The top officers of HDR, the parent company of crypto trading platform BitMEX, which has been charged with facilitating unregistered trading and other violations, systematically looted $440,308,400 from HDR accounts, a civil lawsuit claims. The suit, filed on behalf of plaintiffs BMA LLC, Yaroslav Kolchin and Vitaly Dubinin, alleges executives began diverting BitMEX’s profits after becoming aware of possible charges in 2019. The U.S. Commodities Futures Trading Commission (CFTC) and the Department of Justice both announced charges against BitMEX on Oct. 1. A spokesperson for HDR called the new civil claims “spurious.”
Quick bites
Blockchain could make dismantling nuclear warheads more secure, King’s College London claims in a recent report. (CoinDesk)

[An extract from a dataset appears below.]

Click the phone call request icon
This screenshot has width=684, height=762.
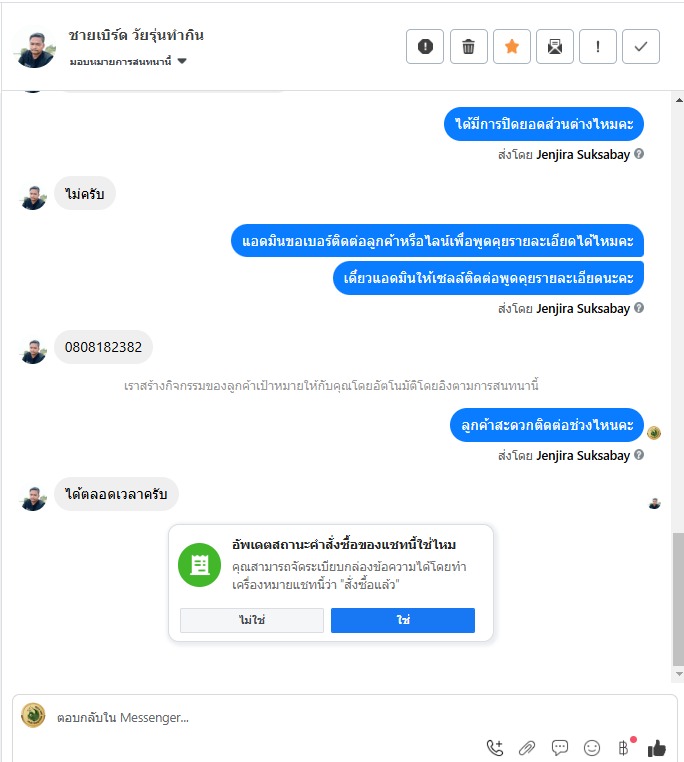[495, 747]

Nigerians protesting police corruption and concerns about a possible internet shutdown are adopting decentralized VPNs, along with bitcoin. (CoinDesk)

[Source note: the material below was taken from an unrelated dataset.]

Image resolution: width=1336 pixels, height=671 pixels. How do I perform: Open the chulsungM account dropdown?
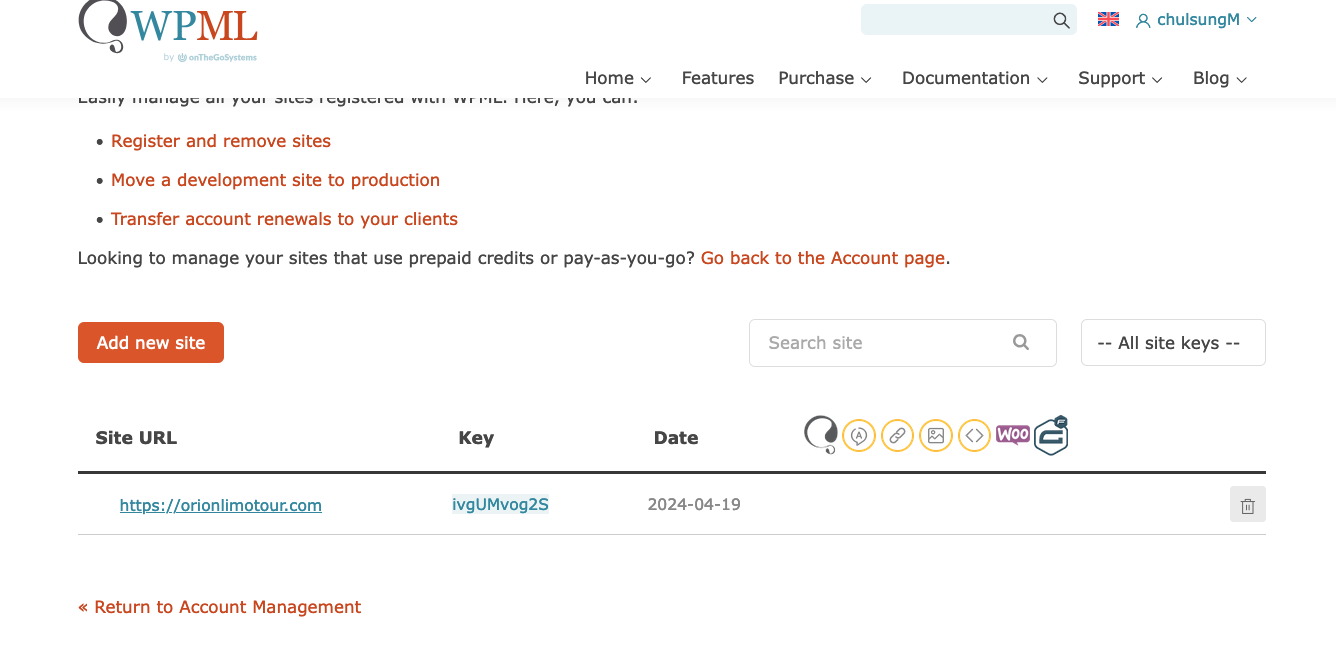(1197, 20)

Following Coinbase’s announcement, peer-to-peer digital asset marketplace Paxful will launch a Visa debit card. (CoinDesk)
Mongolia’s oldest bank will offer services including cryptocurrency remittance, custody, deposits, asset management and loans (Modern Consensus)
eToro has unveiled a free insurance scheme covering customers for up to £1 million if the firm should ever become insolvent. But crypto holders are left out in the cold. (CoinDesk)
European Central Bank President Christine Lagarde said the agency is seeking public comments about a digital euro, implying a broad retail offering is now on the table. (Survey)
Market intel
Pop and drop
After October’s 28% bitcoin rally, the market appears to be cooling off. On Saturday, BTC notched a 33-month high of $14,093, but was unable to stay above that level. Trading in the mid $13Ks, this minor pullback has validated the short-term bull fatigue. “Unless the market can establish above $14,000, there is a risk that rally stalls here in favor of a healthy retreat,” Joel Kruger, a currency strategist at LMAX Digital, told CoinDesk. At the low end, bitcoin could revisit the former hurdle-turned-support of $12,500.